Researchers are everywhere. Students, academics and PHD candidates are all over telehealth, frantically looking for elements to study as they join the practitioners in seeking that elusive evidential proof that a Telehealth project somewhere has actually delivered sustainable benefits. One academic was honest enough to acknowledge that such is the pace of progress, by the time most telehealth research has been completed it is irrelevant.
That’s not to demean the researchers, nor their work. However, it illustrates the frustration many feel that a technological opportunity that the visionaries see as so important with vast potential, is proving so difficult to embed sustainably into work practices and to support with a robust evidential base.Perhaps we need less research, and more marketing of telehealth. Practitioners must get out of our own Telehealth scrum and spread the word externally. We should aim to ensure that no conference, planning session or policy process where the future of health is under discussion is ever without a reminder of its enabling potential.
A marketing strategy must also engage consumers. Telehealth is not just about isolated communities, but about any consumer, wherever we might live, being able to take delivery of appropriate health services any time, any place - just as we routinely do with Internet banking or to arrange our travel. As one speaker noted, there is ample research about the drivers for clinicians to embrace telehealth, but little on the drivers for consumers. One exception is work by Queensland University’s Trevor Russell. This examined predictors of which cohorts of consumers are most likely to embrace Telehealth. The finding was that it had everything to do with their IT literacy but almost nothing to do with their health status, access to transport or location. Interestingly almost every consumer Trevor Russell surveyed perceived that a telehealth appointment should cost them he same as or less than face-to-face, regardless of the underlying cost or the saving in travel.

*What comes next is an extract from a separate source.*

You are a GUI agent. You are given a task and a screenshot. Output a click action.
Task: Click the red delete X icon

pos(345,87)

Australia’s Medicare subsidies need to be updated to recognise better the legitimacy of a telehealth consultation. It seems there are some codes that can be used for claims, but for administrative reasons a lot of Telehealth consults do not result in a Medicare claim even if they qualify. I wonder where New Zealand is at with recognising telehealth in remuneration?
Tele geriatrics came in for a good deal of attention. The aging population and the high needs of this group make it a prime candidate for telehealth, whether the patient is in aged residential care, in the community or elsewhere. Speaker Victoria Wade described primary care for aged residential care facilities as “fundamentally broken”. Assessments of patients newly admitted to aged residential care can take many weeks when family are required to transport the patient to a specialist, but a video assessment can be done inside a week.

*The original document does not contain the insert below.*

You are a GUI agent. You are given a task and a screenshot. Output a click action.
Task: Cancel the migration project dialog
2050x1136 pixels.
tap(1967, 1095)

Hearing services came under scrutiny. Teleaudiology is being trialled in Queensland for children - (undiagnosed hearing loss in childhood has been shown to lead to poor educational and employment outcomes, and substance abuse) and for senior citizens (hearing services in Australia are in crisis and 80% of older people who need hearing aids don’t get them.)
I got a timely reminder from one speaker of the importance of the telehealth “go to person” – not necessarily an IT specialist, but somebody with the mix of technology aptitude, patience, availability, approachability and communication skills to be on hand for uses at each site. This is highly relevant to my current work in the Pacific.
I've blogged sepatately about an excellent presentation from the Queensland Department of Health.
In all, an excellent experience, thought provoking and well worth the time. Count me in for November 2016 in Auckland.